Required actions:
1 > Render this sentence from the excerpt on cotrimoxazole and T. marneffei into Spanish: "Firstly, only one cell line, human THP-1 macrophage, was used as cell model in vitro."
2 > Carry the excerpt on cotrimoxazole and Dectin-1 signaling in T. marneffei infection forward by one paragraph, beginning after its final sentence.

===== Source extract

Taken together, our results demonstrated the essential recognizing T.marneffei role of Dectin-1 in macrophages, and further confirmed our hypothesis that cotrimoxazole influencing T.marneffei growth through regulating the Dectin-1 signaling pathway. In the current study, we observed that the activation of T.marneffei-induced Dectin-1 pathway increased the production of IL-6, IL-10 and IL-23A while reduced the production of CXCL8 and TNF-α to inhibit the anti-T.marneffei capacity of macrophages. Cotrimoxzole serves its important role by reducing the T.marneffei-induced inflammatory responses and enhance the phagocytosis and intercellular killing role of macrophages.
There exists several limitations in the present study. Firstly, only one cell line, human THP-1 macrophage, was used as cell model in vitro. Secondly, considering the environment in the human body is complicated and changeable, and there exists individual immune differences among the population, so the safe and effective concentration of cotrimoxazole towards THP-1 macrophages in vitro cannot represent blood drug concentration in vivo. Thirdly, our cell experiments in vitro only contain macrophages without stimulating the immune microenvironment in vivo in response to T.marneffei. As we all known, there are various immune cells interacting with each other to coordinate an antifungal response in vivo. Fourthly, our results cannot determine whether cotrimoxazole influence the expression of Dectin-1 receptor of macrophages by inhibiting the proliferation of T.marneffei, or T.marneffei inhibits the expression of Dectin-1 receptor, which was up-regulated by cotrimoxazole afterwards. Therefore, the combination of population research among HIV/AIDS co-infected with T.marneffei treated with cotrimoxazole and animal experiments should be conducted to further explore the role and mechanism of cotrimoxazole resistance to T.marneffei in vivo.

==========
===== Extracted material

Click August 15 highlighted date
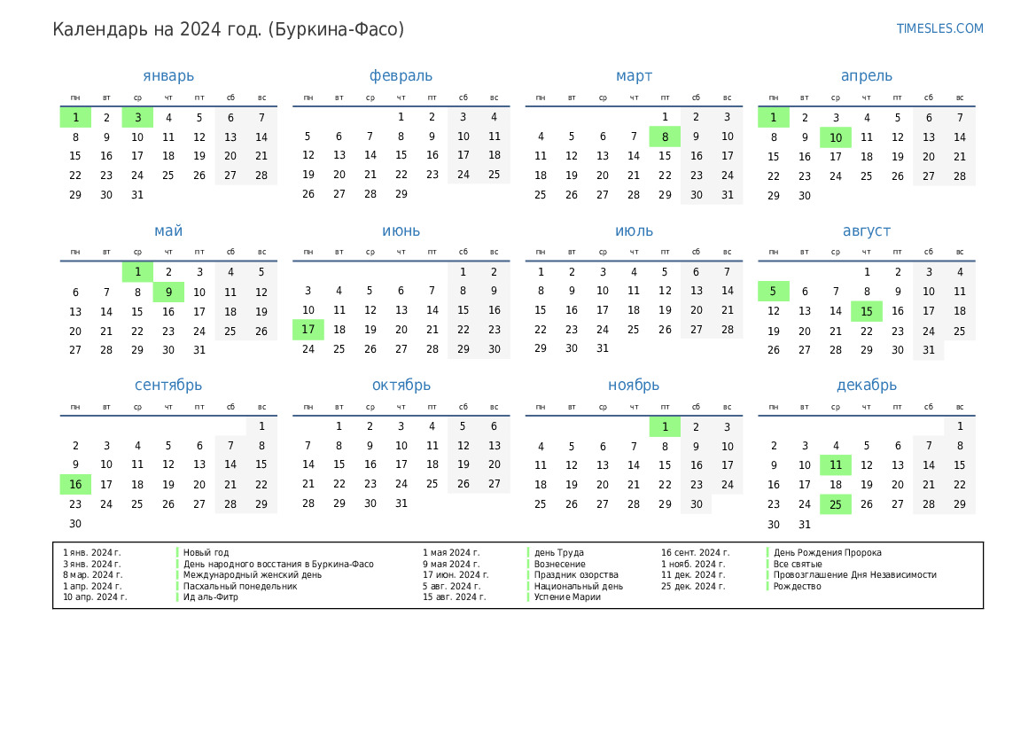The image size is (1036, 733). click(866, 311)
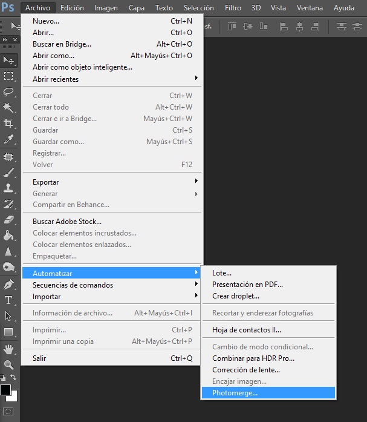Select the Clone Stamp tool
The width and height of the screenshot is (367, 422).
point(8,188)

==========

Exercise results:
1 > En primer lugar, solo se utilizó una línea celular, el macrófago humano THP-1, como modelo celular in vitro.

2 >
In conclusion, our data led us to propose that T.marneffei was inhibited by cotrimoxazole through blocking DHPS, DHFS and DHFR directly and regulating Dectin-1 signaling pathway indirectly to enhance intracellular killing-T.marneffei ability in human THP-1 macrophages. Our study reveals a novel mechanism by which cotrimoxazole inhibits the growth and proliferation of T.marneffei inside and outside macrophages, which may provide a therapeutic target for inhibition of infection and dissemination in T.marneffei infection, especially in HIV/AIDS patients.